Einen kleinen Ausgleich, ein Eingeständnis, durch die Entscheidung den Gipfel nach Hamburg zu holen, mitverantwortlich zu sein für das, was die Kinder erleben und verarbeiten mussten – das wünschten sich die Eltern der Kinder von Hamburgs Politikern. Sie schrieben im vergangenen Dezember zwei Briefe, einen an den Bürgermeister, einen an den Innensenator, mahnten eine „Geste der Wiedergutmachung für alle Schüler“ an.

Schließlich hatte Innensenator Andy Grote der Schule noch kurz vor dem Gipfel mitgeteilt, vom Treffen der Staatschefs, würde die Schule kaum etwas merken.
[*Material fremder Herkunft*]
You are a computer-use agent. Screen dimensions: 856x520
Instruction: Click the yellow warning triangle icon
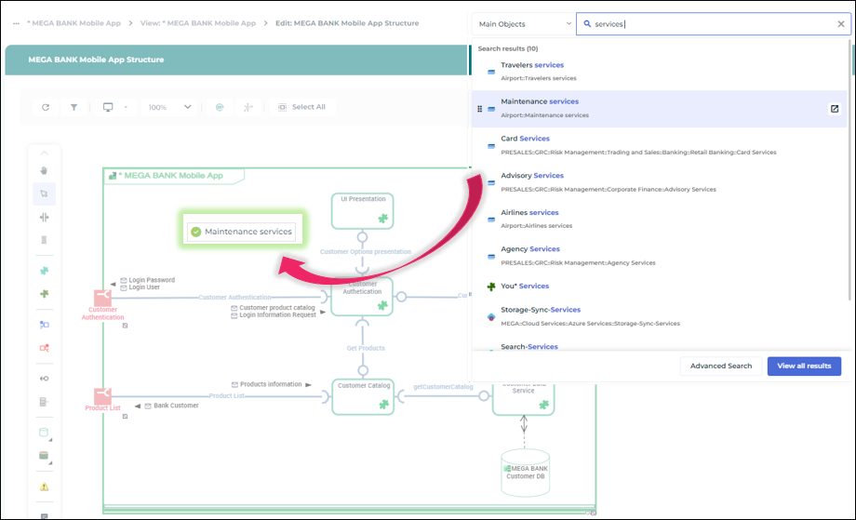[44, 486]
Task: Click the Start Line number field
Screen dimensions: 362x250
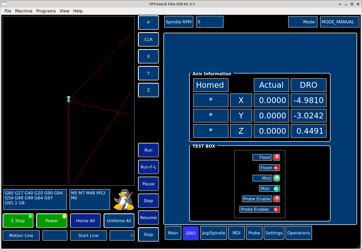Action: 122,235
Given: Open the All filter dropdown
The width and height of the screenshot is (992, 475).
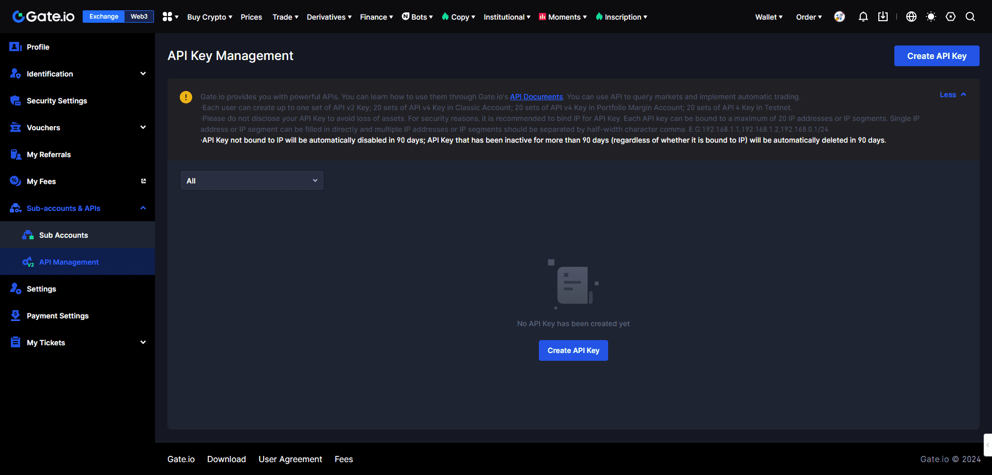Looking at the screenshot, I should 252,181.
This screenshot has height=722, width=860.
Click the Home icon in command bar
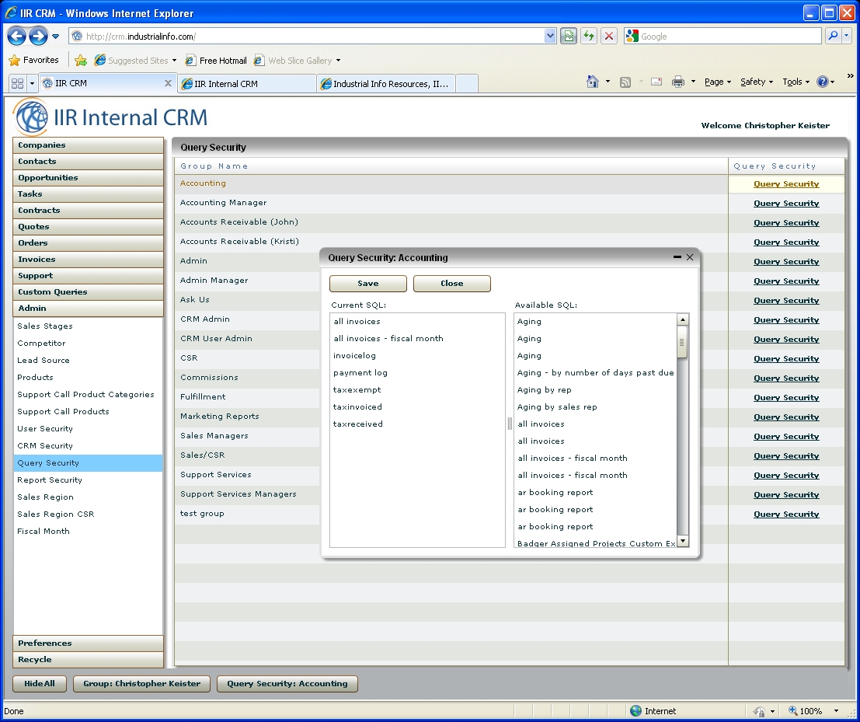coord(593,82)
Beide Schreiben blieben unbeantwortet. Bis heute. „Wir haben als Elternrat fast ein Jahr lang versucht mit der Stadt zu kommunizieren und wurden dabei weitgehend ignoriert“, ärgert sich die Elternratsvorsitzende Sandra Cantzler noch heute.

Die Eltern mahnten nach G20 eine „Geste der Wieder­gutmachung für alle Schüler“ an

Immerhin meldete sich irgendwann eine Mitarbeiterin von Schulsenator Thies Rabe. Nicht beim Elternrat, dem gewählten und initiativ gewordenen Gremium, aber immerhin bei der Schulleitung. Als Geste guten Willens bot Rabe an, für die KlassensprecherInnen zweier Jahrgänge eine Rathausführung zu organisieren und selbst zu leiten. Die Eltern lehnten ab. Schließlich waren alle 550 SchülerInnen von dem G20-Desaster betroffen und alle sollten auch von der „Wiedergutmachung“ etwas haben. Doch die Behörde blieb stur – und das Duo Olaf Scholz und Andy Grote weiter auf Tauchstation.
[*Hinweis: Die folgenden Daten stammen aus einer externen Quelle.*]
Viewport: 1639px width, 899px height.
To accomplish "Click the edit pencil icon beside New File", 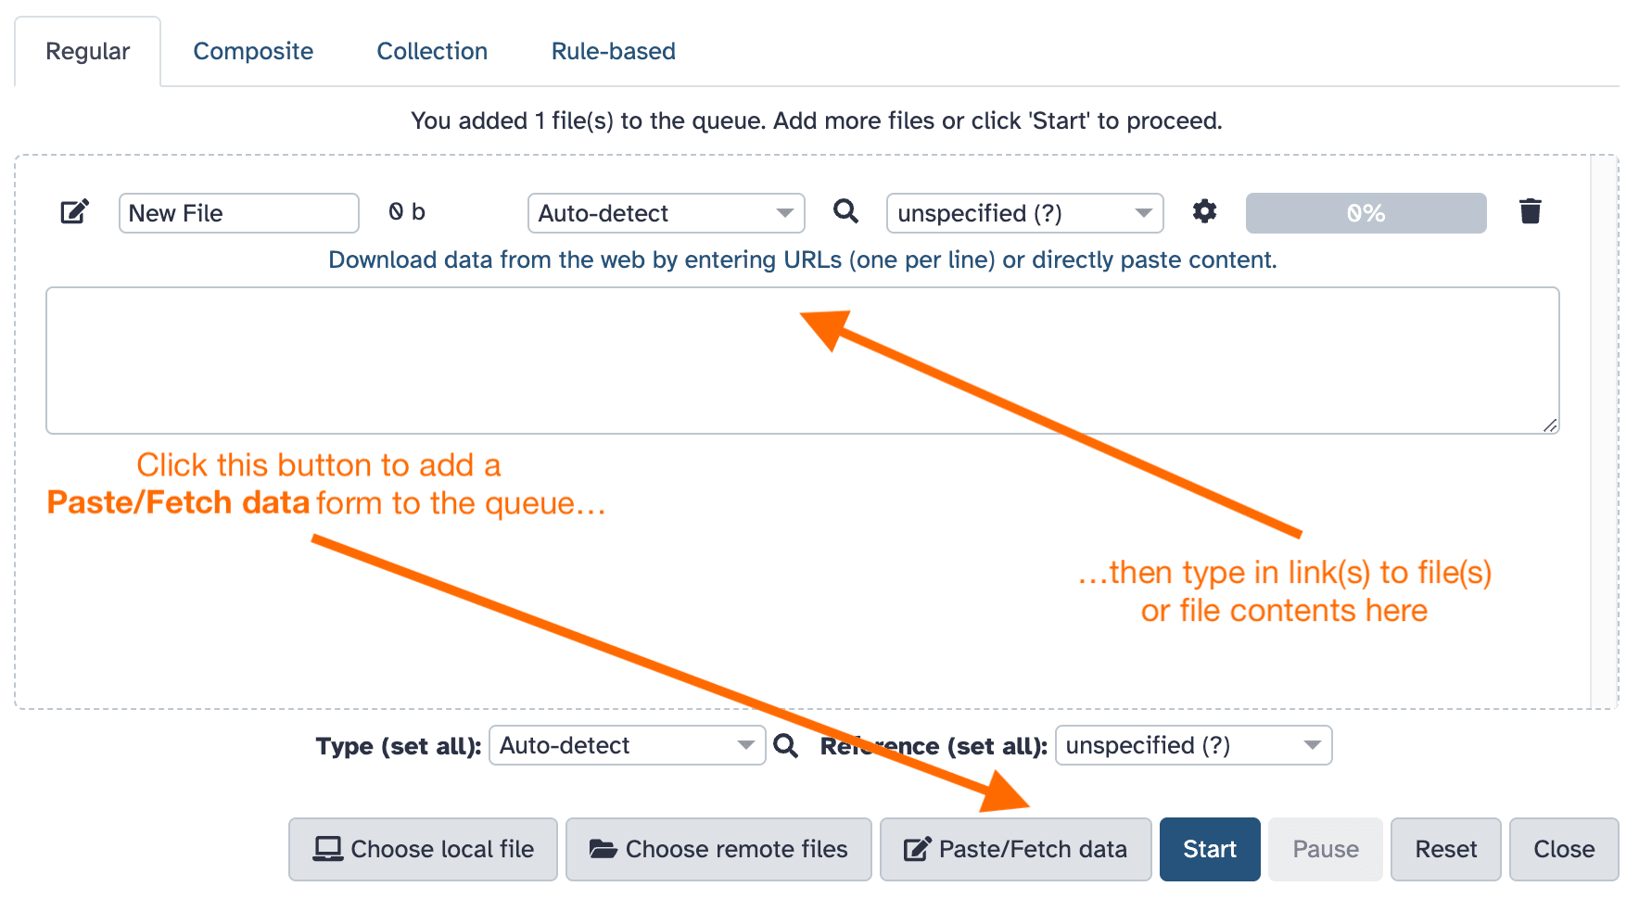I will tap(74, 212).
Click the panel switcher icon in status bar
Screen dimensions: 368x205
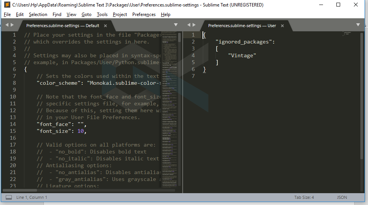8,197
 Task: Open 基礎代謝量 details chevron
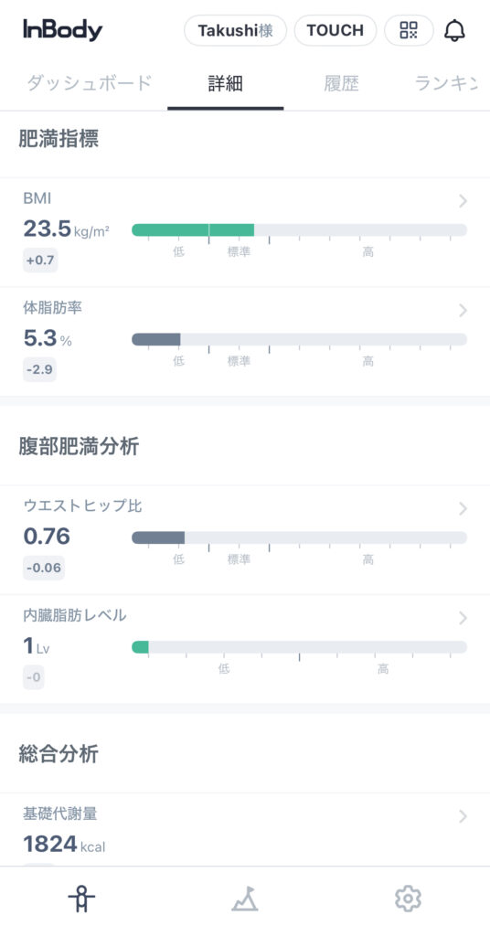tap(463, 816)
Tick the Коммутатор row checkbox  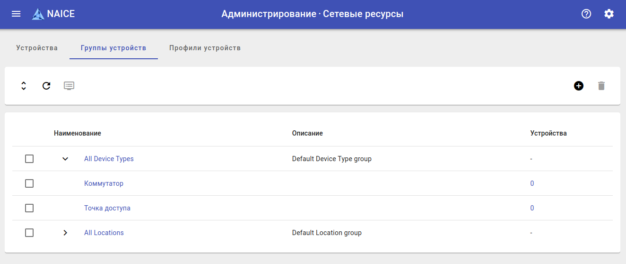29,183
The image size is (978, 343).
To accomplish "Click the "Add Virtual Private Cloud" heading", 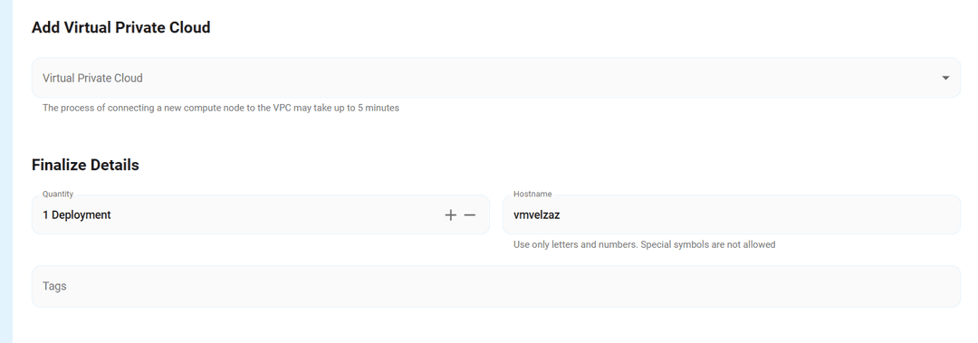I will click(x=121, y=27).
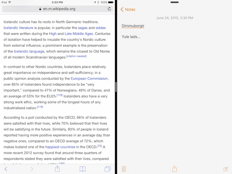Go back to Notes list
The width and height of the screenshot is (232, 174).
(128, 9)
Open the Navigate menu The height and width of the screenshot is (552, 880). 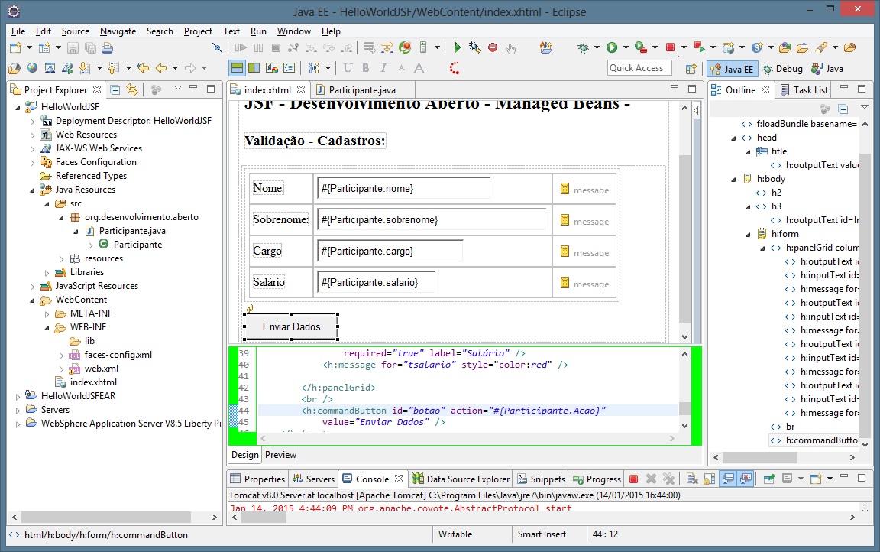coord(118,31)
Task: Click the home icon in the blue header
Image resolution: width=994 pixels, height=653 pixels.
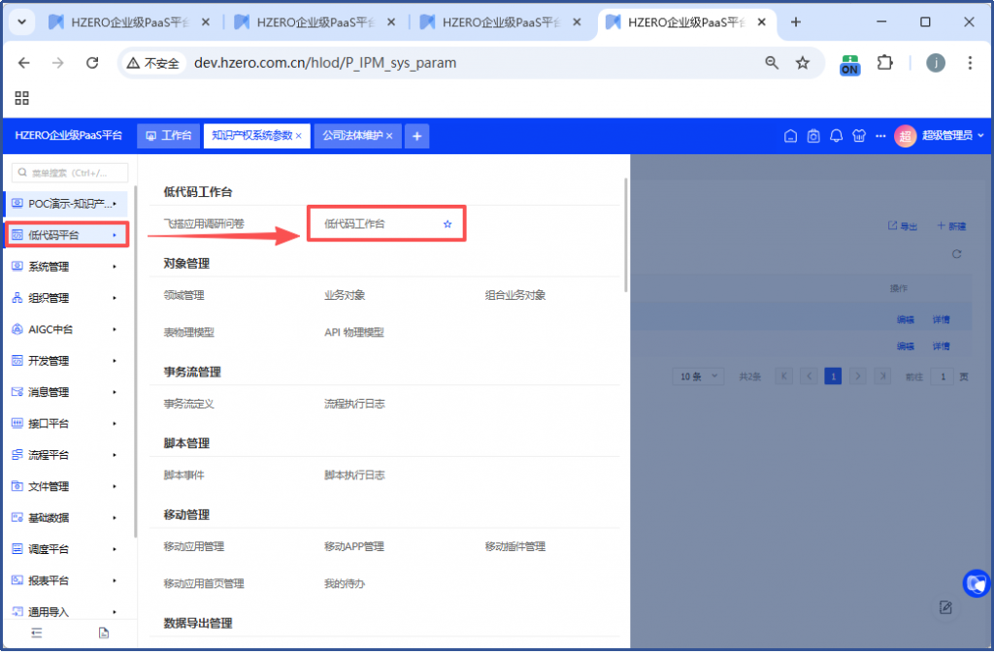Action: (x=791, y=137)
Die Sache wäre wohl versandet, hätte es nicht am Rande eines dieser vielen G20-Nachtreffen im Schanzenviertel, auf denen Anwohner, Geschäftsleute und die VertreterInnen der öffentlichen Einrichtungen, die G20-Vergangenheit aufarbeiteten und in Forderungen ummünzten, ein Angebot gegeben: Wenn die Politiker sich stur stellten, dann werde man eben einspringen, teilte der nette Herr von der örtlichen Haspa-Filiale der Schulleiterin mit und bot an, allen SchülerInnen einen Ausflug zu Hagenbeck zu spendieren. Die Schulleitung schlug ein, auch die Eltern zogen mit, die Sache nahm Fahrt auf.

Zoobesuch für alle

Das großzügige Haspa-Angebot muss sich irgendwie bis in die Schulbehörde herumgesprochen haben. Kurz nachdem der Deal perfekt war, meldete sich das Amt bei der Schulleiterin – und zeigte sich, nach monatelanger Untätigkeit, verschnupft darüber, dass jetzt ein Kreditinstitut in die Bresche sprang. Das gehe nun schon mal gar nicht. Wenn die Kinder zu Hagenbecks Tierpark wollten, dann werde das natürlich die Schulbehörde organisieren und bezahlen. Und nur sie.

Kommenden Dienstag geht es nun in den Zoo, per Sonderzug von der Sternschanze zu Hagenbecks Tierpark. Wenn schon, dann richtig. 650 Personen dürfen dabei sein, die Schülerinnen und das gesamte Schulpersonal. Alles bezahlt von der Behörde. Die Haspa ist draußen, fast jedenfalls. Sie darf, das erlaubte die Behörde immerhin, allen Kindern noch ein Eis spendieren.